■ Brief ■
Reproduce the listing below line for line, keeping every word, number and symbol unchanged.

■ Material for this exercise ■
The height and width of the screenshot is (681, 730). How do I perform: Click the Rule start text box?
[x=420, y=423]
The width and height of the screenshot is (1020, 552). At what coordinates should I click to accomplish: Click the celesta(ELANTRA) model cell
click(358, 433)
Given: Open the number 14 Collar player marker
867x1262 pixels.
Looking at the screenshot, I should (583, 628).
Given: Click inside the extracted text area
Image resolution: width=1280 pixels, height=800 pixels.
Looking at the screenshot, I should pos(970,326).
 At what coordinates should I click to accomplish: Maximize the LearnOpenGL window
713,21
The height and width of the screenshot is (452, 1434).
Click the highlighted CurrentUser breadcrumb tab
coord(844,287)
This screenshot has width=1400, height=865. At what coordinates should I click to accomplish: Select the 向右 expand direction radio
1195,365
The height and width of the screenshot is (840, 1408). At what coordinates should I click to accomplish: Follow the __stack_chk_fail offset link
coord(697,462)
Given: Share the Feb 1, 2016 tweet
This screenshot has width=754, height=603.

■ Exercise output ■
The height and width of the screenshot is (681, 730). How do I perform: Click the Rule start text box?
[x=420, y=423]
The width and height of the screenshot is (1020, 552). At what coordinates should I click to accomplish: Click the celesta(ELANTRA) model cell
click(358, 433)
Given: Open the number 14 Collar player marker
867x1262 pixels.
Looking at the screenshot, I should (583, 628).
Given: Click inside the extracted text area
Image resolution: width=1280 pixels, height=800 pixels.
Looking at the screenshot, I should pos(970,326).
 At what coordinates should I click to accomplish: Maximize the LearnOpenGL window
713,21
The height and width of the screenshot is (452, 1434).
Click the highlighted CurrentUser breadcrumb tab
coord(844,287)
This screenshot has width=1400, height=865. At what coordinates should I click to accomplish: Select the 向右 expand direction radio
1195,365
The height and width of the screenshot is (840, 1408). At what coordinates should I click to accomplish: Follow the __stack_chk_fail offset link
coord(697,462)
Given: Share the Feb 1, 2016 tweet
This screenshot has width=754, height=603.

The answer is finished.